- **Exercise details**
Copy everything from "You are a computer-use" down to "click(x=658, y=60)" with "red fruit" replaced by "yellow fruit" and nothing else changed. Leave the picture out of your copy.

------ Records supplied

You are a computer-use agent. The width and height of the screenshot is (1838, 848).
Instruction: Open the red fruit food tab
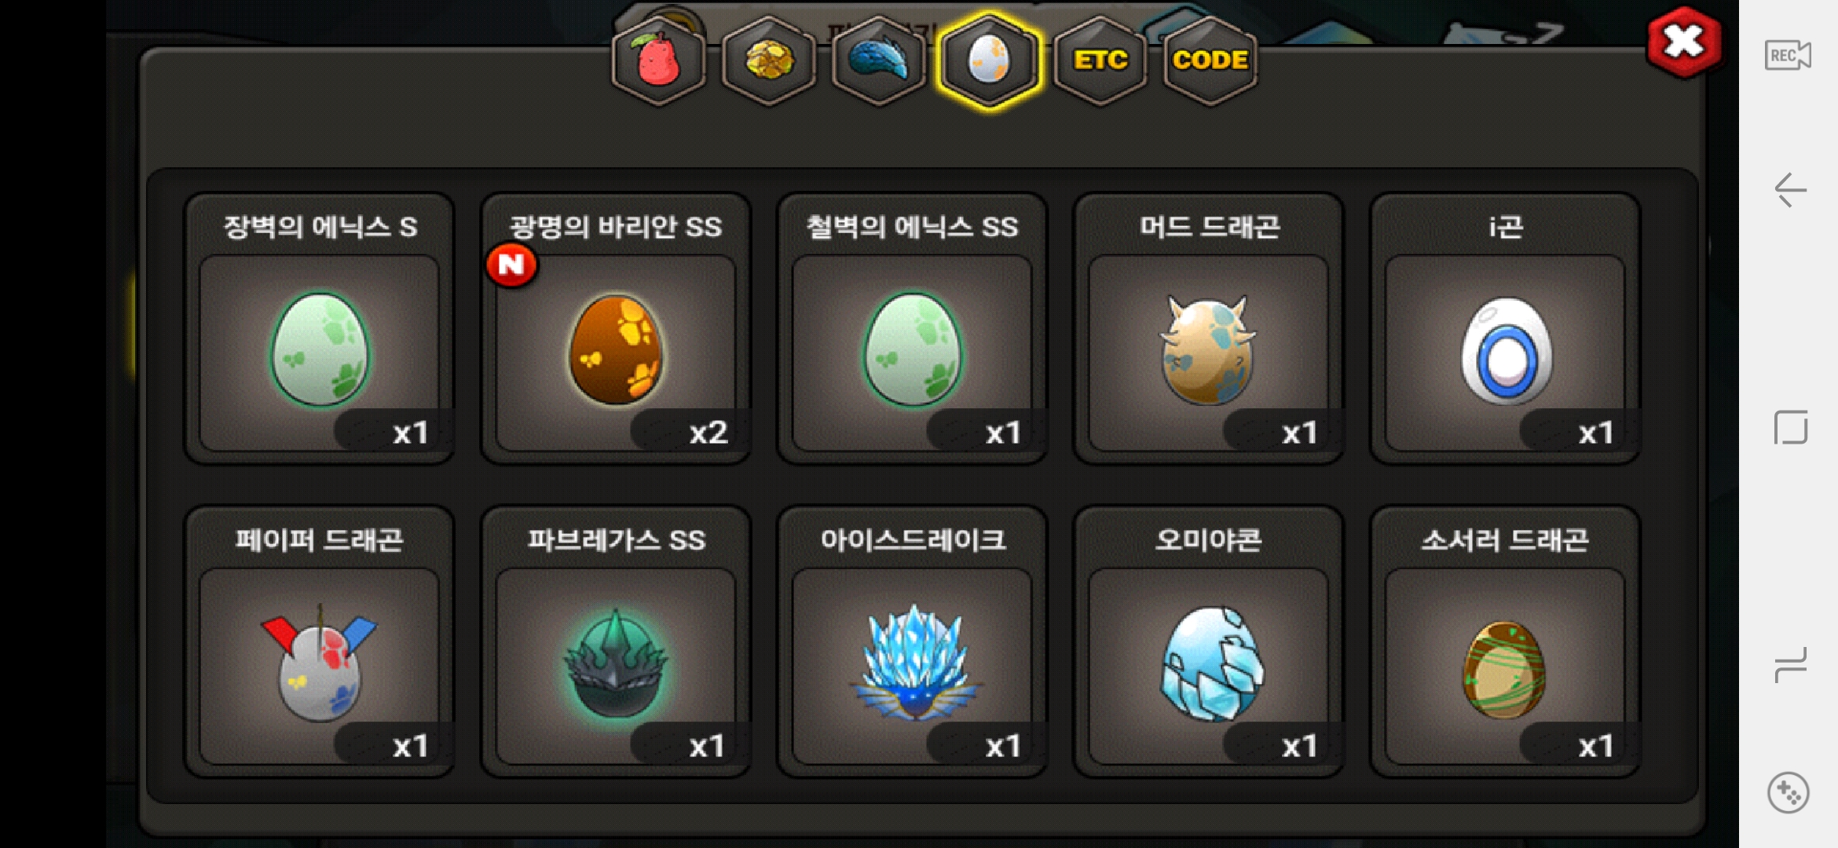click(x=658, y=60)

------------
------ Records supplied

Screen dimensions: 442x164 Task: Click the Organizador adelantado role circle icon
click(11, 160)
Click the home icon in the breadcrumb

------------
------ Records supplied

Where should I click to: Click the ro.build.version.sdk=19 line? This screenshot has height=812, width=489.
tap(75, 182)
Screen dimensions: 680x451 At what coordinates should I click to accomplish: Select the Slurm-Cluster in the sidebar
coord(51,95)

------------

- **Solution to the exercise**
You are a computer-use agent. The width and height of the screenshot is (1838, 848).
Instruction: Open the yellow fruit food tab
click(x=658, y=60)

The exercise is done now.